I did not say that fertility falls off a cliff after 35 but it does decline.

It is so odd to me that people think that just because they, or someone they know, had a baby after 40 that it is not rare. Current statistics tells us that 4% of UK babies are born to women over 40 and only 1 in 10 of those are natural conceptions. This has increased recently and is now higher than the percentage of babies born to teenagers (which is good!) but it is still a small fraction.

Snowyowl99 · 08/02/2026 15:48

weegielass · 08/02/2026 15:43

I think Naomi Campbell and Janet Jackson were like 50 ish? And Cherie Blair had a baby at 45 or 46 I think. My friend was 43.

Naomi Campbell confirmed she used a surrogate. Janet Jackson carried the baby but not her egg used

LatteLady · 08/02/2026 15:51

I am 67, my mother had me at 42 and then miscarried after me... she thought she had started to go through the menopause. So no, it is not unusual, nor is it a recent state of affairs.

Marlena1 · 08/02/2026 15:52

I do know two people who had children at 44 and 45 but I know it is unusual. However I know loads who had them around 39/40. I was 36 with my second. Over 35 is not unusual where I am. WRT the grandparent thing, I have mixed feelings. DDs and my niece have v little interest in my mother. They love MIL but she's 1.5 hrs away. DD1 and my Dad were exceptionally close (and he was almost 80 when she was born). I only had one GP but I don't think it would have bothered me if I didn't (lived far away).

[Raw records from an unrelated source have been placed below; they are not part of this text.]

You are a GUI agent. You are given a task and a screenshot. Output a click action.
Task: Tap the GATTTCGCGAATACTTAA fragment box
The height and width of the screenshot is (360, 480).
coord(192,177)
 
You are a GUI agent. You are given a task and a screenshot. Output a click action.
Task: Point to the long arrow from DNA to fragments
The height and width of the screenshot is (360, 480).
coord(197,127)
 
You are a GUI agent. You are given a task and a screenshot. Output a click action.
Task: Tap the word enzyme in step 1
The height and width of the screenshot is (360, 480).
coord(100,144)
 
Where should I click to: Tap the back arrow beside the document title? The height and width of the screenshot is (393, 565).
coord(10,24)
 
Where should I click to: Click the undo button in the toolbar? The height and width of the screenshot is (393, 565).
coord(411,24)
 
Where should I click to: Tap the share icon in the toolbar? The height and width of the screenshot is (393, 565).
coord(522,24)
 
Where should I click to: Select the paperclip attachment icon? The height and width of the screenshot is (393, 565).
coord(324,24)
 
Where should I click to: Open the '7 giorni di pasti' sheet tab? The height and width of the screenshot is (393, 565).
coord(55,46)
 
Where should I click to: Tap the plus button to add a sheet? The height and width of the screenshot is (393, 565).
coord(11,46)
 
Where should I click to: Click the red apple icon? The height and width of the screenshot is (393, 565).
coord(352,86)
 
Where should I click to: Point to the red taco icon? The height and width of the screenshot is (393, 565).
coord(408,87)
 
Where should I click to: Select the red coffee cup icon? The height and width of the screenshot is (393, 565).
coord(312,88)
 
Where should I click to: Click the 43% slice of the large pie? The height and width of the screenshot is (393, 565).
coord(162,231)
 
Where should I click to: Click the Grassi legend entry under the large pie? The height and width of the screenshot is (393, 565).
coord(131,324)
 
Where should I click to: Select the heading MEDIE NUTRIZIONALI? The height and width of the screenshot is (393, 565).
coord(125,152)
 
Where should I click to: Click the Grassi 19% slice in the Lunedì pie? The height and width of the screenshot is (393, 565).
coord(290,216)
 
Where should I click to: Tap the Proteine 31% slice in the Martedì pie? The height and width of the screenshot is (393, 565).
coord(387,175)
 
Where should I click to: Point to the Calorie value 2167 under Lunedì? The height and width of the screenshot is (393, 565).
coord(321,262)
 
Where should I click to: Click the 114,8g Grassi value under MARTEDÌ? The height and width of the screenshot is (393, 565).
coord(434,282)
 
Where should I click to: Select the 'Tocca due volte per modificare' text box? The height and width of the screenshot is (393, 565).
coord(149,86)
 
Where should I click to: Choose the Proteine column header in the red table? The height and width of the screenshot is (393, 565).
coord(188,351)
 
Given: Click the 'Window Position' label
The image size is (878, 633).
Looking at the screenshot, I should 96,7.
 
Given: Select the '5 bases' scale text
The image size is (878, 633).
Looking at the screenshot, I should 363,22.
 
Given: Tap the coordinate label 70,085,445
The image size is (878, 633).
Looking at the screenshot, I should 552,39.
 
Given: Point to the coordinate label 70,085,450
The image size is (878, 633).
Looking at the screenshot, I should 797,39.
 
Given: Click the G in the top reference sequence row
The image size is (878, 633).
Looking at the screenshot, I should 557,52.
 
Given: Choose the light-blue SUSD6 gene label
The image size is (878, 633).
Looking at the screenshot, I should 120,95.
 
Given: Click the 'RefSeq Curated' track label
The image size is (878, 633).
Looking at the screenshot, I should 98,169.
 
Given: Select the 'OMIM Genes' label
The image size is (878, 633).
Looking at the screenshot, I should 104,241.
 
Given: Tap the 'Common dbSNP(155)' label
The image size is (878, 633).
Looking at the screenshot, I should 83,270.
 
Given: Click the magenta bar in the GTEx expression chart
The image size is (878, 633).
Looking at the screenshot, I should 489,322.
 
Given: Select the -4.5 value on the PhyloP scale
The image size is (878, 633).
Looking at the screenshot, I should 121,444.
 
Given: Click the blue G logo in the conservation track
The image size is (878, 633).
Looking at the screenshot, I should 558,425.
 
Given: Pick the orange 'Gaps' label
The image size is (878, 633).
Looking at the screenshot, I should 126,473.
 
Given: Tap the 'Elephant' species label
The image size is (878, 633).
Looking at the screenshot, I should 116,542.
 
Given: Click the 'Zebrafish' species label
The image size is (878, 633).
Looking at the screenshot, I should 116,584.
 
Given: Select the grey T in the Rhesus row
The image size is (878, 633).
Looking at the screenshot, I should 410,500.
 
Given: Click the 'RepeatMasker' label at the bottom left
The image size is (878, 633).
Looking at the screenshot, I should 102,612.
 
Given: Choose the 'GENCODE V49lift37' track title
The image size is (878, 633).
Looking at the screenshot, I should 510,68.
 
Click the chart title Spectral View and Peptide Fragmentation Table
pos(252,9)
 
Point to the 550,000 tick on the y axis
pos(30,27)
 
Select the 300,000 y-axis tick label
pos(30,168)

persephonia · 08/02/2026 15:58

weegielass · 08/02/2026 15:43

I think Naomi Campbell and Janet Jackson were like 50 ish? And Cherie Blair had a baby at 45 or 46 I think. My friend was 43.

Naomi Campbell was via surrogate though. I'm not sure about the others. I think super rich women have a lot more resources (unlimited money to spend on IVF, able to chose IVF treatment from around the world (different jurisdictions have different laws on how many eggs can be implanted), access to surrogacy) and privacy so you don't know all the details. I don't think their experiences map well onto "normal" women's always.